The Samsung BioLogics scandal increases the complexity of the entire inheritance and governance restructuring scheme of Samsung as the National Assembly is planning to enact a revised insurance law that limits a nonfinancial company’s stake in a financial unit to 3 percent.
If the parliament passes the bill, Samsung Life has to sell off at least 4.93 percent of its 7.93 percent stake -- which is estimated to be around 15 trillion won -- in Samsung Electronics.
According to market rumors, a likely scenario would be to have Samsung C&T purchase 4 to 5 percent of that stake by using funds from BioLogics to help reinforce Lee’s dominance over the electronics unit.
Such a method would be a classic version of a chaebol succession scenario, said Lee Byung-tae, a business management professor at the Korea Advanced Institute of Technology, as they find it difficult to keep family control in a country that imposes a high tax rate of 65 percent on inherited assets and has tight regulations over cross-shareholding governance structures.
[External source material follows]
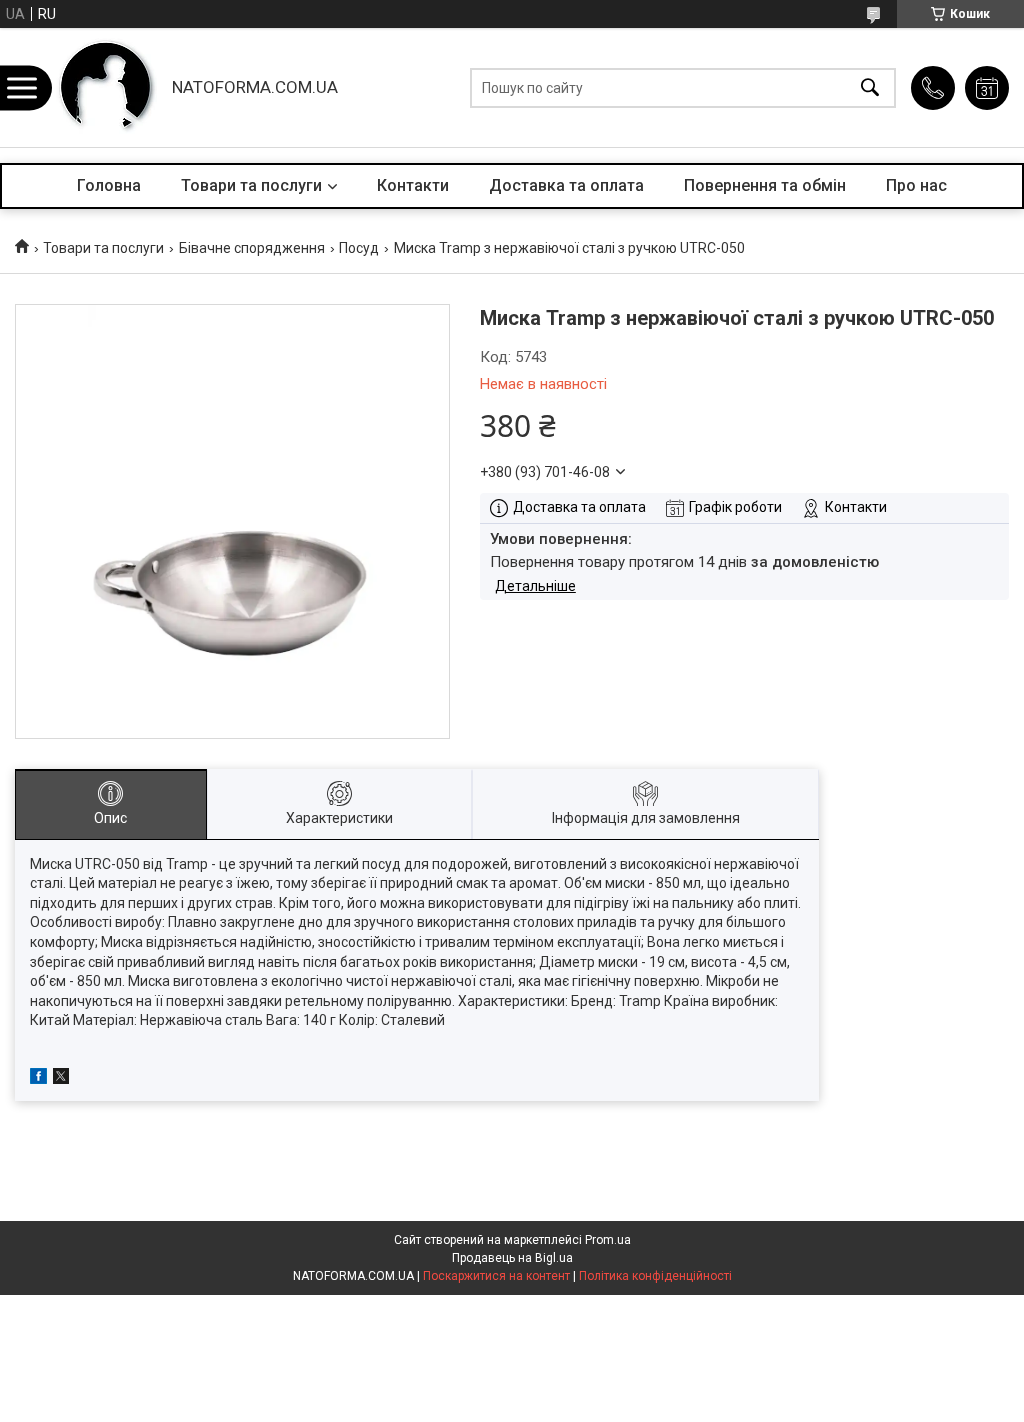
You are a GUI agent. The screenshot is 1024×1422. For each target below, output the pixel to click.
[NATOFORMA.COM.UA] (106, 87)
“If there was no pressure from the government and political circles, Lee’s succession process (would surely) have been completed,” Lee said. “As seen in the Samsung BioLogics case, mobilizing affiliates is a common way of securing funds and resources for a stable leadership position, although it is viewed as an expedient,” the professor said.
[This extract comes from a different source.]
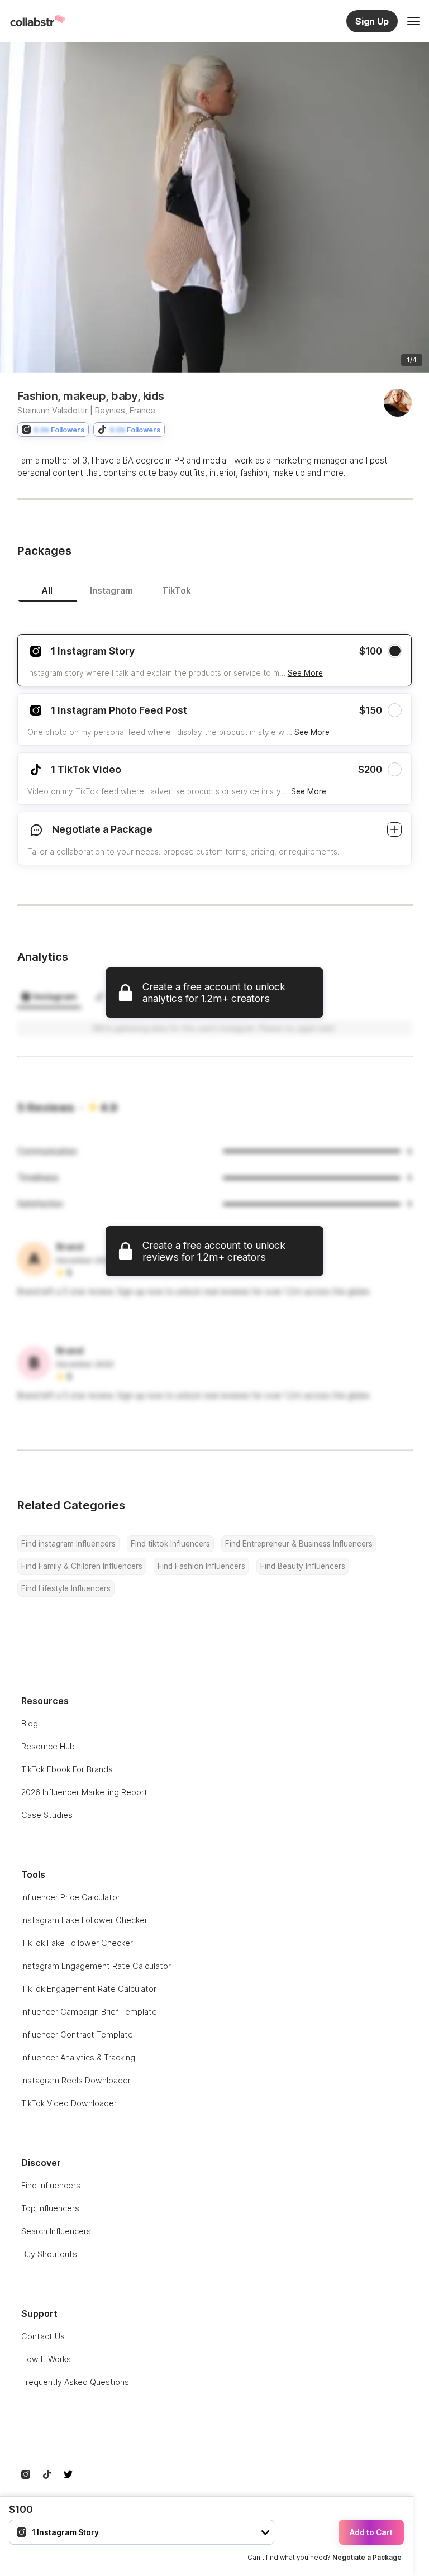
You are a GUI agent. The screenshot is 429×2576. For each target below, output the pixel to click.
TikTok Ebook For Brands (67, 1769)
The Samsung BioLogics case, however, is not strictly related to Lee’s succession scheme, as the heir taking the control over Samsung as the leader of the organization, not necessarily by securing enough shares, was completed before the alleged accounting fraud took place.
“Logically, the bio unit’s accounting fraud is not related to Lee’s succession and it is just a matter of accountancy. But the issue (of linking the case with Lee’s inheritance) is only a claim by activists (who call for transparency in corporate governance),” the professor said.
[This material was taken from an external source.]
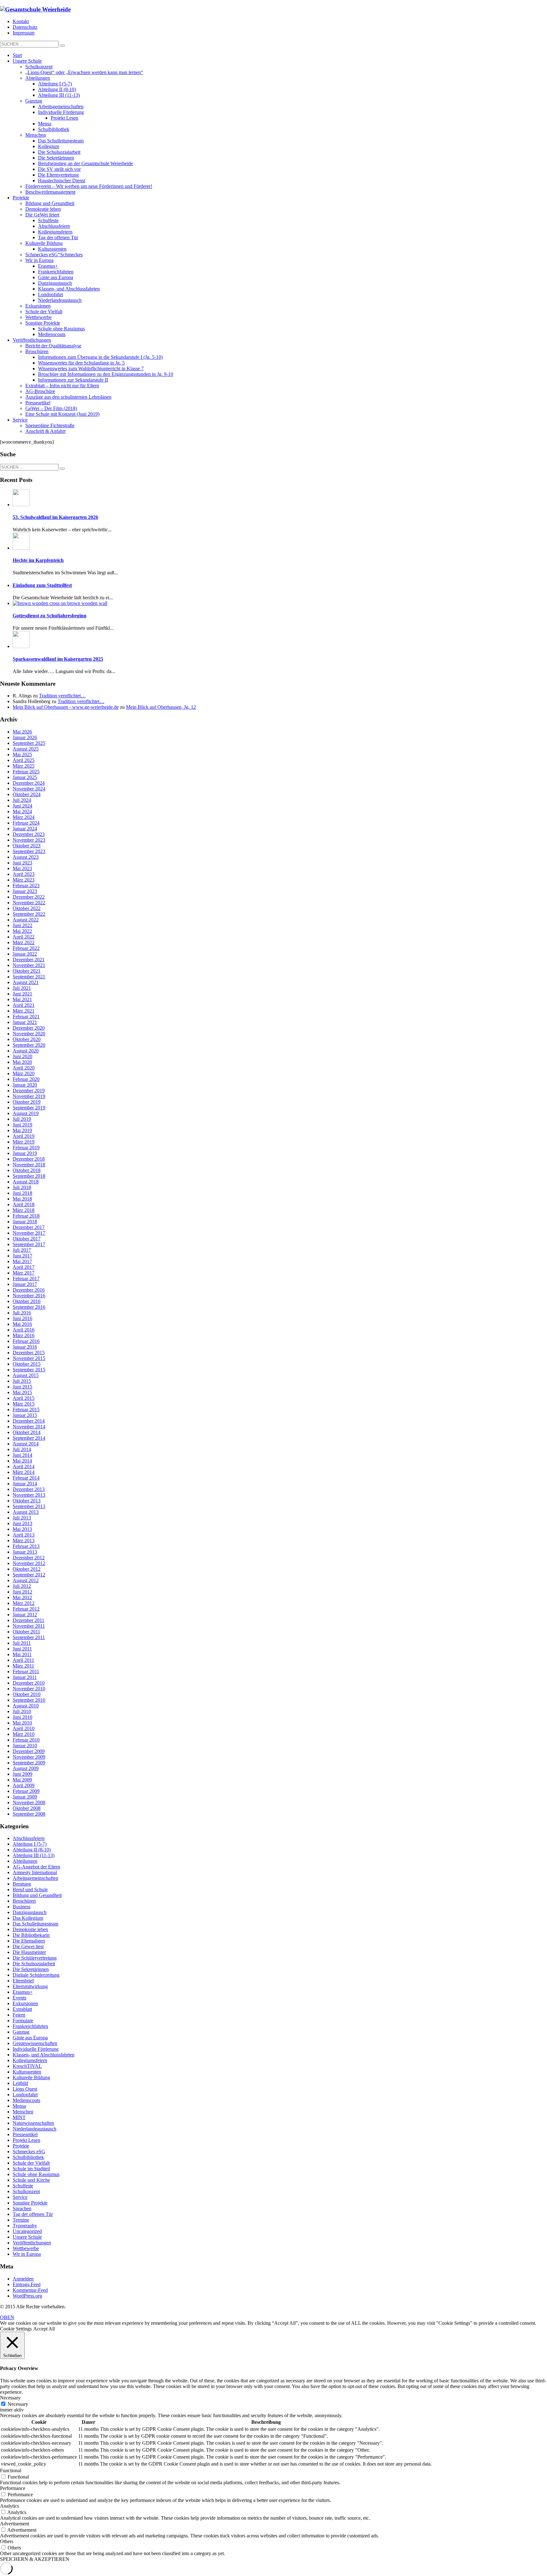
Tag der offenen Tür (33, 2214)
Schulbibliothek (28, 2157)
Samsung, for its part, denied the link between the case and Lee’s leadership succession, saying such claims by experts and politicians are fiction.” However, officials at the conglomerate fear that the FSC’s conclusion that Samsung BioLogics arbitrarily interpreted accounting rules could affect Lee’s remaining trial and further raise controversy over inheritance issues.
“Considering the timing of the accounting fraud in late 2015, (there is no reason) at all to link the issue with the merger between Cheil Industries and Samsung C&T, which took place in May and July of the same year,” said a Samsung official. “What we are concerned about is that the FSC conclusion could affect an ongoing appeals trial to nullify the merger and the Supreme Court’s ruling on the ex-presidential scandal involving Lee.”